The Chief Public Health Officer’s Report on the State of Public Health in Canada, 2016: A Focus on Family Violence in Canada

Each year, the Chief Public Health Officer releases a report on the state of public health in Canada. This year’s report, The Chief Public Health Officer’s Report on the State of Public Health in Canada, 2016: A Focus on Family Violence in Canada focuses on family violence in Canada.

In 2014, 131 Canadians died at the hands of a family member and there were 133,920 reported victims of dating or family violence, with the majority of victims being women. Just under nine million Canadians have reported experiencing abuse before the age of 15 years.
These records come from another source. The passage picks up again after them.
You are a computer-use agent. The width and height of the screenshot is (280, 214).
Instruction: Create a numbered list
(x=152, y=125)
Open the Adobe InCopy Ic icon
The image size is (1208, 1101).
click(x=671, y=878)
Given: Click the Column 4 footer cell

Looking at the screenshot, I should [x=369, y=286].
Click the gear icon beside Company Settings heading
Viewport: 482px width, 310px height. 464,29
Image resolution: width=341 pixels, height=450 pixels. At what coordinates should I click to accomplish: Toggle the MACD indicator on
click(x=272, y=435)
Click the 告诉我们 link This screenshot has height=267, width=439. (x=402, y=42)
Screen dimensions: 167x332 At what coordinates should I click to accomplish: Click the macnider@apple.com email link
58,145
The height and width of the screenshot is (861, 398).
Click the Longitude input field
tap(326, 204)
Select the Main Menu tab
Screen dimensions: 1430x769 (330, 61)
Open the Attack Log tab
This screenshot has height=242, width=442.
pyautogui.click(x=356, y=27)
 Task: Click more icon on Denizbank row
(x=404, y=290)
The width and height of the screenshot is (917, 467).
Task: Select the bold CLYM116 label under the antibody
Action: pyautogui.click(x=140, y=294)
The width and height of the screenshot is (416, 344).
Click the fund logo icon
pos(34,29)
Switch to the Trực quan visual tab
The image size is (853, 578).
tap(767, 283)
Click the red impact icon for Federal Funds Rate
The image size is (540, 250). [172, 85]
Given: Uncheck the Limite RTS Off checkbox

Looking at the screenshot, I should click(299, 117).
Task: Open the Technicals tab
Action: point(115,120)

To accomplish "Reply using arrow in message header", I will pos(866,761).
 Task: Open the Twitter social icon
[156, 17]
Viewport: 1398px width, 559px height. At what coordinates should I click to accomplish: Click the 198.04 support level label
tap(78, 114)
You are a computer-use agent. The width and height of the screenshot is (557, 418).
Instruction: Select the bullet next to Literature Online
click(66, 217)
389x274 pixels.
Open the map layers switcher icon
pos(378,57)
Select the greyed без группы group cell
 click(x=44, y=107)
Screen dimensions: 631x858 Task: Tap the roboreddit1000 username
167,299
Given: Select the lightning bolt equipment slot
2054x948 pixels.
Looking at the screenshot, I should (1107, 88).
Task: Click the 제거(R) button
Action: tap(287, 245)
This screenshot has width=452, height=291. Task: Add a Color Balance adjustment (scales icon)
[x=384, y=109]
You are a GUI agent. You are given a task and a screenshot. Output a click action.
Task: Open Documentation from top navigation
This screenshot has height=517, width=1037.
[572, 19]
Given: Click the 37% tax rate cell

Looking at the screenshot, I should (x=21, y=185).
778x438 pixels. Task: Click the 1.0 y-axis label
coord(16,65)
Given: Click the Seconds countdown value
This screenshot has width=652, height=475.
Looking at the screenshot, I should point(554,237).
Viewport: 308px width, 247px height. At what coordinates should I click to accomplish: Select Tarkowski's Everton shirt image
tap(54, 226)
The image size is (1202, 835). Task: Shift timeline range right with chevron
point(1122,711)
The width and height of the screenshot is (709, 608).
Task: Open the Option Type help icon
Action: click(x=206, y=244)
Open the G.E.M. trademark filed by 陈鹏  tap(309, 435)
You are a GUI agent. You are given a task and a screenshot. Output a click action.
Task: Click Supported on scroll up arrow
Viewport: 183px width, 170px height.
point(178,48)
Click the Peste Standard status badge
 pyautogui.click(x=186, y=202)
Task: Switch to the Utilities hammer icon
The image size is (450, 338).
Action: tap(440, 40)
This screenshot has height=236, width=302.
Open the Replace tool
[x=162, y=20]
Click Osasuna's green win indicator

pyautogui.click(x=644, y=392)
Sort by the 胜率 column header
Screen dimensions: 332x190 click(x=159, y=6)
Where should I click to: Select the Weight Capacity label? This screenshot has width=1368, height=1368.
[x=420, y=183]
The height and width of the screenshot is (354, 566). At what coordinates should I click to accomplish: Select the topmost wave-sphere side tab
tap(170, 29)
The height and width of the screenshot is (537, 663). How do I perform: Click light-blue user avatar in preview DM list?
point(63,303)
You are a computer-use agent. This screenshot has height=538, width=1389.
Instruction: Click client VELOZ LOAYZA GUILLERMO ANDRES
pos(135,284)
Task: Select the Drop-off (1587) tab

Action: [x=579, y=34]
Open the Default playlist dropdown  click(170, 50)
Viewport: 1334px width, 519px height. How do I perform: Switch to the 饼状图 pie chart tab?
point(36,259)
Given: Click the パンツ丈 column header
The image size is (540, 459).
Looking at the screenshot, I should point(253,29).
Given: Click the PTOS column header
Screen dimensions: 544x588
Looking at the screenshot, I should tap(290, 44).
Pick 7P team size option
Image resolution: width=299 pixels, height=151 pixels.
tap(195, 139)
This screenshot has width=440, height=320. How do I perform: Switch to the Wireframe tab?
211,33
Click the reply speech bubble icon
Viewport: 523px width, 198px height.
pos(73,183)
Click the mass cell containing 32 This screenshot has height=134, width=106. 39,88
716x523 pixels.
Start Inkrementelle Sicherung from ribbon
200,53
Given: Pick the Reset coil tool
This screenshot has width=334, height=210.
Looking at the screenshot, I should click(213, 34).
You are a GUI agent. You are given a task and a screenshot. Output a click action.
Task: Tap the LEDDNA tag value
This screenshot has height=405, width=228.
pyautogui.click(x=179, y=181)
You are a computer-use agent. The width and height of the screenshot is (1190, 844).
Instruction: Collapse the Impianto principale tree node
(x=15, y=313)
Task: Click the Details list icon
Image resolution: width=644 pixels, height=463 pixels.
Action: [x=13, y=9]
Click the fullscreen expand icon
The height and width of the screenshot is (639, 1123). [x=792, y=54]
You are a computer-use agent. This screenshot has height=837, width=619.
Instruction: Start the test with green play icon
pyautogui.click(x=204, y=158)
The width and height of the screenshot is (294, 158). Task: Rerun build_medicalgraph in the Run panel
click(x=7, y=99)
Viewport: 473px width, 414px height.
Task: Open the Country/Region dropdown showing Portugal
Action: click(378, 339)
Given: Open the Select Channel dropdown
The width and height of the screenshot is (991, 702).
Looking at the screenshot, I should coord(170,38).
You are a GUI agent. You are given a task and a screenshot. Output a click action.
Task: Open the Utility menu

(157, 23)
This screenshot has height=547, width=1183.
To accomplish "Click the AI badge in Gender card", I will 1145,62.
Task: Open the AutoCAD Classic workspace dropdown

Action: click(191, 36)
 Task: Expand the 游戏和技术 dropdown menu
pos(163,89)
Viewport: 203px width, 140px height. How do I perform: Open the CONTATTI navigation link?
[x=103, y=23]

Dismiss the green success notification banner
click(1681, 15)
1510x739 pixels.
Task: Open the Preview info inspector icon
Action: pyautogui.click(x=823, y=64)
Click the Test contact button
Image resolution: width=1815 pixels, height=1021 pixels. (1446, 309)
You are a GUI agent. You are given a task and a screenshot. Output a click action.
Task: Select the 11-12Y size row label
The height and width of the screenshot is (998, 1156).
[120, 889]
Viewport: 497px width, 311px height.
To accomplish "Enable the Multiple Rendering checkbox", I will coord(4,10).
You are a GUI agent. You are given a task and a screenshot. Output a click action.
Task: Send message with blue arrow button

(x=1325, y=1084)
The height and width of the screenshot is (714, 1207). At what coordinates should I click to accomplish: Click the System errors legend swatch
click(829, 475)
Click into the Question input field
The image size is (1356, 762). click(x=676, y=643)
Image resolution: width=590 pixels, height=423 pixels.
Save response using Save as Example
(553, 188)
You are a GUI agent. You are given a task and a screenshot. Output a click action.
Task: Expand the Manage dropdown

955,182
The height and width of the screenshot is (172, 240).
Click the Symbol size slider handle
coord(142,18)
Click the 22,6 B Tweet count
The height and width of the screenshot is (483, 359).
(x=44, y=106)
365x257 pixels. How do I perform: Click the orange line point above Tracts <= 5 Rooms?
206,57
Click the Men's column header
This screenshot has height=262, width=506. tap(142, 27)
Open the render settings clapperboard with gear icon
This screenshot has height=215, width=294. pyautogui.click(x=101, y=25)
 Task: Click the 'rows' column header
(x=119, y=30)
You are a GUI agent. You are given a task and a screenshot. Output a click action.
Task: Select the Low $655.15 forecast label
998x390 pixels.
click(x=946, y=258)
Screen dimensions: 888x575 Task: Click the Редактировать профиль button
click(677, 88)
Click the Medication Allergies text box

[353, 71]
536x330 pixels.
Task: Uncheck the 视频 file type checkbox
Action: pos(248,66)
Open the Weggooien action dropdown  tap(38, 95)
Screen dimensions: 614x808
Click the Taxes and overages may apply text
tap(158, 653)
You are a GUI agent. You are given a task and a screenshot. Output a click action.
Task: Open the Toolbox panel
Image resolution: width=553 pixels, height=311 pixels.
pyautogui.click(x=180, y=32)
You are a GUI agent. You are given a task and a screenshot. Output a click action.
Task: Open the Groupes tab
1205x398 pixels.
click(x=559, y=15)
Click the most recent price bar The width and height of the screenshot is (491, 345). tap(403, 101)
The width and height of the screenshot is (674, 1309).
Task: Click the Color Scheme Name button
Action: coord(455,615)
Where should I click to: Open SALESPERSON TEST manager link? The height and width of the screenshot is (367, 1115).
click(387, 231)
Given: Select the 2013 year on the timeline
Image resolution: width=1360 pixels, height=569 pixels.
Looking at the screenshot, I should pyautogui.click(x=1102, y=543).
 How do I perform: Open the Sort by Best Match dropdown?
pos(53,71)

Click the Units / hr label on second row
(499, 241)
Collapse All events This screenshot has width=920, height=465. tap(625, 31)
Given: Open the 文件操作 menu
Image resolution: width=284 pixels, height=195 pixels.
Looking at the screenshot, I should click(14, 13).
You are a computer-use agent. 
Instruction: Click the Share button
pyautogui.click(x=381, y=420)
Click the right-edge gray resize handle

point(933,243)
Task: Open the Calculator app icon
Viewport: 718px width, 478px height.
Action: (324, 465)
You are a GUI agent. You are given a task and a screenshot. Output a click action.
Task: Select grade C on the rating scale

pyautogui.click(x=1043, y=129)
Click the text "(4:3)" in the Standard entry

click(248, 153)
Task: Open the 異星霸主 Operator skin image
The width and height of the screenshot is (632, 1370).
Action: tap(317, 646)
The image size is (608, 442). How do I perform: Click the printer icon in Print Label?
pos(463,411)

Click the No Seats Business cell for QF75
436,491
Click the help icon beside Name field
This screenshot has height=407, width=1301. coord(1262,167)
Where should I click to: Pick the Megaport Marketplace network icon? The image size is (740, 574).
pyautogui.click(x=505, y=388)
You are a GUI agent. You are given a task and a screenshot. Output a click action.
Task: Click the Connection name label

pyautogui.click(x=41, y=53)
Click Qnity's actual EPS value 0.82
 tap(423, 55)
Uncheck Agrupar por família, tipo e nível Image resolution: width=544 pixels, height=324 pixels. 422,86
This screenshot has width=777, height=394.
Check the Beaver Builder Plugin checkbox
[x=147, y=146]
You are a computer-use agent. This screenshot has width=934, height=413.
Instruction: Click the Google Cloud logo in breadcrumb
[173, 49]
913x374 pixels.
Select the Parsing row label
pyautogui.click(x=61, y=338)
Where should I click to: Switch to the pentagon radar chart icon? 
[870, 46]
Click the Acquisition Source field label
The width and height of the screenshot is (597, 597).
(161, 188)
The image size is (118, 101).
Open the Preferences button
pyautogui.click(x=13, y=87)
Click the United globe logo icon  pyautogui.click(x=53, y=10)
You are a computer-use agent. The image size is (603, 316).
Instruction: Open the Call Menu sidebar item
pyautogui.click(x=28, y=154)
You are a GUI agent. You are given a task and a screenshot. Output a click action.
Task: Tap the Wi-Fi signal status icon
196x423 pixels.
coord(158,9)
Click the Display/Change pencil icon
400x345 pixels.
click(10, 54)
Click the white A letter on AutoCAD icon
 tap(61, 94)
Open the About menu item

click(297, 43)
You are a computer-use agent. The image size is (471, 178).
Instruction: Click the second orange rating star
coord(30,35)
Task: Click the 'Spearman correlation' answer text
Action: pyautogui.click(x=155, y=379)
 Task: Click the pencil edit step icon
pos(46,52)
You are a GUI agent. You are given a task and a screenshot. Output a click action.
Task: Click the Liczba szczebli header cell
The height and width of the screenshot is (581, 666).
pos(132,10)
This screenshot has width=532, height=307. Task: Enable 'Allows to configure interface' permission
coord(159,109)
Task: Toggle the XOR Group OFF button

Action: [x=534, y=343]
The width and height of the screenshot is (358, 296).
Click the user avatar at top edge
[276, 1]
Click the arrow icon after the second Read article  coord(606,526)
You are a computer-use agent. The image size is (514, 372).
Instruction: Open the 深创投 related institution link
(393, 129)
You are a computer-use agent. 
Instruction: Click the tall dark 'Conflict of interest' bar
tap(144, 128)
This report explores how and why family violence is an important public health issue for Canadians and what can be done about it. Included in this report are the following sections:

  • Impacts on Canadians explores the extent of family violence in Canada and its impacts on the health and well-being of Canadians.
  • Influencing the risk for family violence examines various individual, family/social, community and societal factors that influence the risk for family violence.
  • Life course perspective provides a snapshot of family violence over the lifespan by exploring child maltreatment, intimate partner violence and mistreatment of older adults.
  • Preventing family violence looks at how approaches and practices are addressing family violence through primary prevention.


  • In Canada, every day, just over 230 Canadians are reported as victims of family violence.
  • In 2014, 57,835 girls and women were victims of family violence — accounting for seven out of every 10 reported cases.
  • In Canada, every four days, a woman is killed by a family member.
  • Between 2004 and 2014, half of child victims of family-related homicide (160) were under the age of four.
  • Population surveys tell us that a third of Canadians, that is nine million people, have reported experiencing abuse before they were 15 years old
  • About 760,000 Canadians reported experiencing unhealthy spousal conflict, abuse or violence in the last five years.
  • In 2014, indigenous people were murdered at a rate six times higher than non-indigenous Canadians, with indigenous women being three times more likely to report spousal abuse than non-Indigenous women.
  • Every day, eight seniors are victims of family violence.